Further details are available in the official documentation, for example how to automatically sign the apk, how to include flavours and so on: Sign Your App.

Browse to where the apk is stored on your computer and test by dragging and dropping onto an emulator or installing onto a physical device (tethered to your computer).

You will find instructions on how to publish your app on the Google Play Store in the Google Play Developer Console Help Center

APK verification

In a terminal (OSX) or command prompt (Windows) change into the directory where the recently signed apk resides. Then run this command:

jarsigner -verify -certs app-release.apk

A typical output is shown in Figure 8.

If you require more detail run the command with the -verbose switch.

To run jarsigner on Windows it is necessary that you:

• have installed Java JDK. This is available to download from the Java SE Development Kit 8 Downloads page.
• added JDK to path. Instructions are available here: Updating the PATH Environment Variable (Optional)

Hashing

We shall demonstrate the generation of a SHA-1 hash.
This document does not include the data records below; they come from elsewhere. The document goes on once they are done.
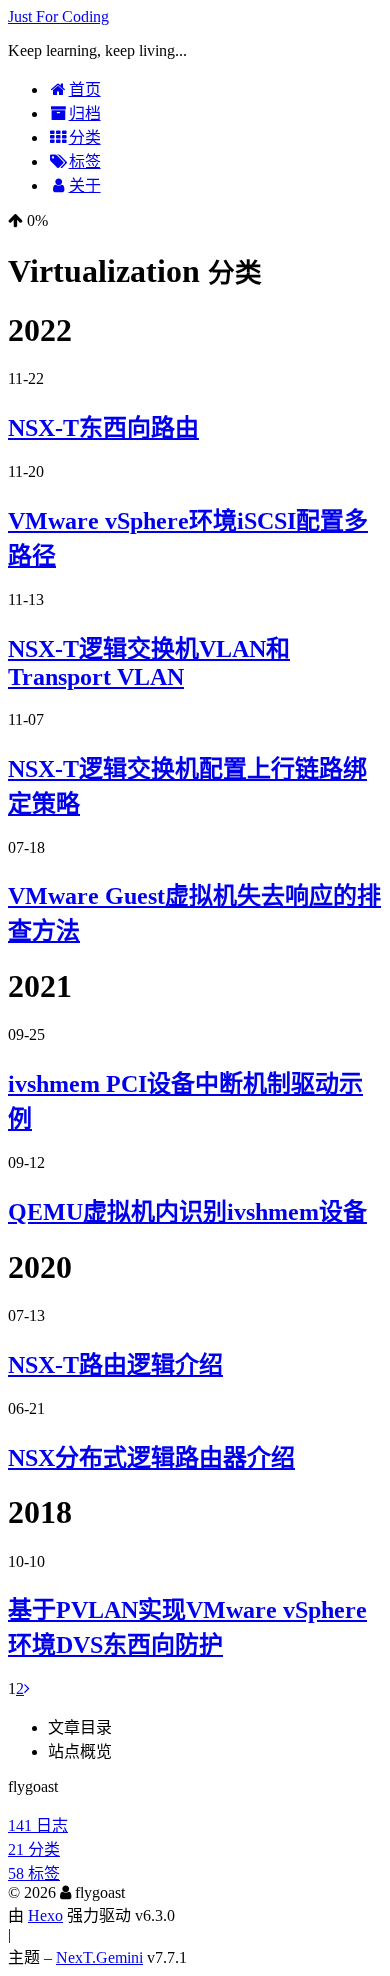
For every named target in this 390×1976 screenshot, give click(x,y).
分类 (85, 137)
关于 (85, 185)
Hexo (45, 1915)
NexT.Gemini (99, 1957)
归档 (85, 113)
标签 (85, 161)
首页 (85, 89)
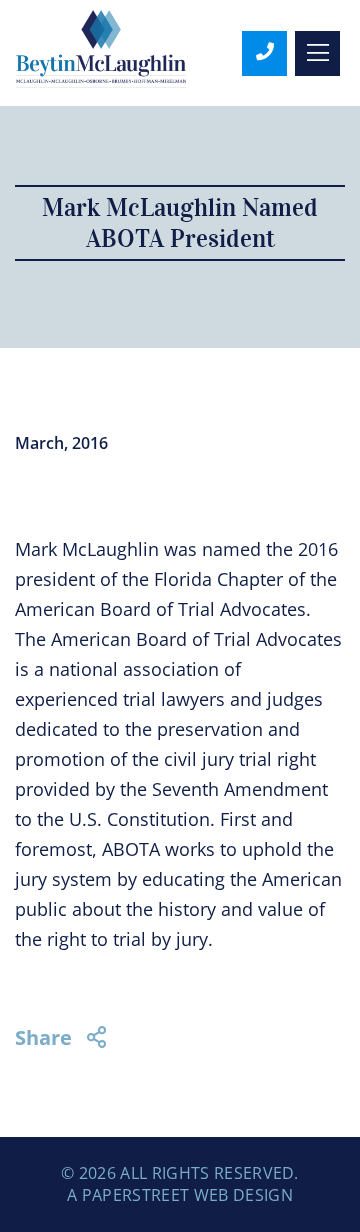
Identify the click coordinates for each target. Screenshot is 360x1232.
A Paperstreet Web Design (180, 1195)
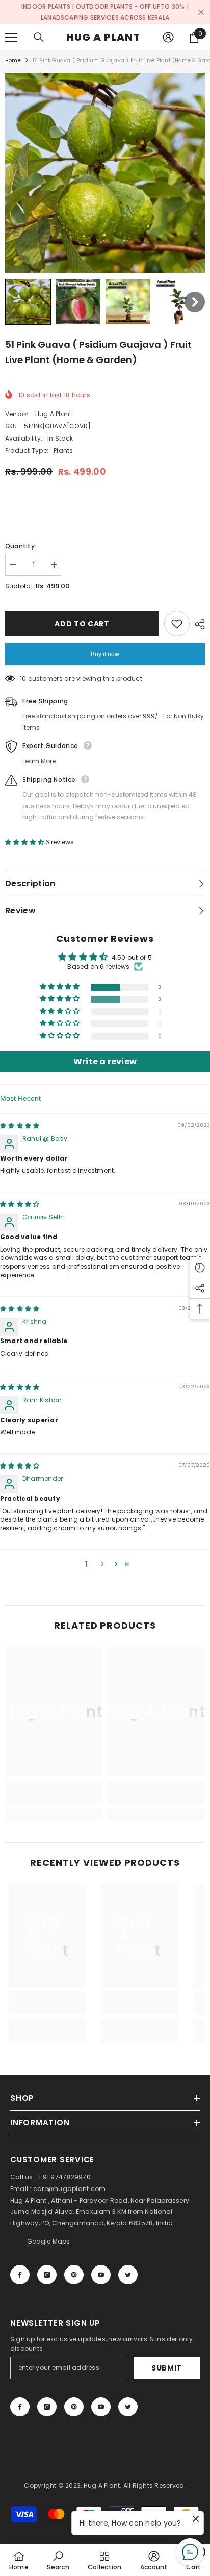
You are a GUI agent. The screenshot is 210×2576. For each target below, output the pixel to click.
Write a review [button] (105, 1061)
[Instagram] (47, 2274)
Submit (166, 2368)
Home (13, 60)
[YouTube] (101, 2274)
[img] (19, 1125)
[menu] (11, 37)
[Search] (39, 37)
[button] (28, 302)
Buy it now (105, 654)
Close (201, 12)
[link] (53, 1798)
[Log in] (168, 37)
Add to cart (82, 624)
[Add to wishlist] (177, 623)
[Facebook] (20, 2274)
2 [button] (102, 1564)
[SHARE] (197, 624)
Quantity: (20, 546)
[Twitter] (128, 2274)
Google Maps (48, 2241)
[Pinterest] (74, 2274)
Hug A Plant (53, 413)
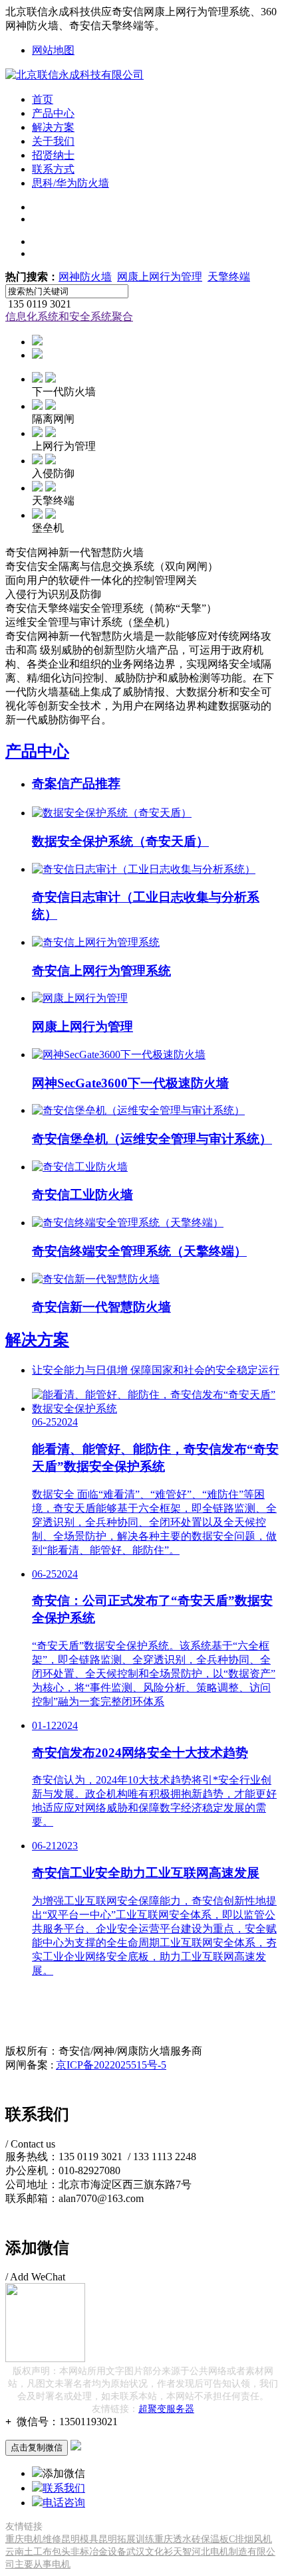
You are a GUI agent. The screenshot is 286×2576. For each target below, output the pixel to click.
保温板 (215, 2539)
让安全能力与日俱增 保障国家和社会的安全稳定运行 (155, 1370)
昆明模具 (79, 2539)
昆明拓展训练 (126, 2539)
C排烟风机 (250, 2539)
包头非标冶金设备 (89, 2552)
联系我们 (64, 2488)
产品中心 (53, 113)
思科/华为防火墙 (70, 183)
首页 (42, 99)
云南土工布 (28, 2552)
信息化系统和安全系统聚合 (69, 316)
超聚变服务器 (166, 2409)
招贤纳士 (53, 155)
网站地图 (53, 50)
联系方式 (53, 169)
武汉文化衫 (149, 2552)
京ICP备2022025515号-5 (111, 2064)
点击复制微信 (37, 2447)
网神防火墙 (85, 276)
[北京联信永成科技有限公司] (74, 74)
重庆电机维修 (33, 2539)
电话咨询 (64, 2502)
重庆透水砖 (177, 2539)
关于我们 (53, 141)
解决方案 (53, 127)
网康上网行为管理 (159, 276)
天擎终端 (229, 276)
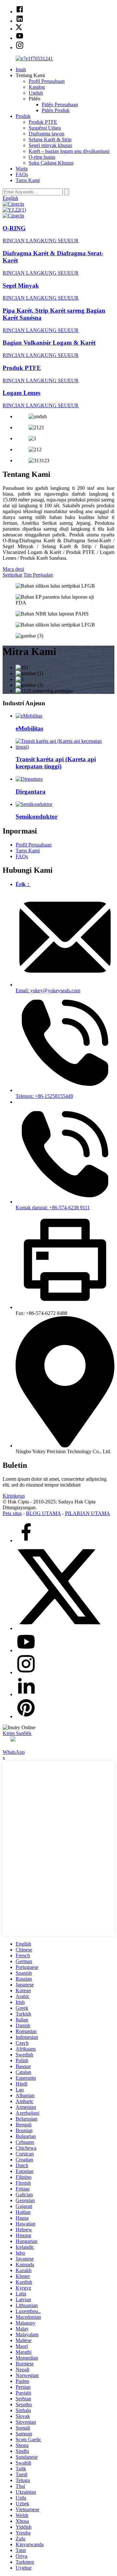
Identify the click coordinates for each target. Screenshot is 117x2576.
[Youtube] (26, 1650)
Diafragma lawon (46, 133)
Create a Java project in Eclipse IDE named hashing.

In hashing source file create a class named Main:

package hashing;

public class Main {

  public static void main(String[] args) {

  }

}

Download Apache Commons Codec 1.10 file commons-codec-1.10-bin.zip:

• Unzip commons-codec-1.10-bin.zip.

• Locate commons-codec-1.10.jar and move to a lib folder in the root of the project as shown in Figure 1.

• Select the jar in the navigation panel, right click to open the context menu and add the jar to the build path.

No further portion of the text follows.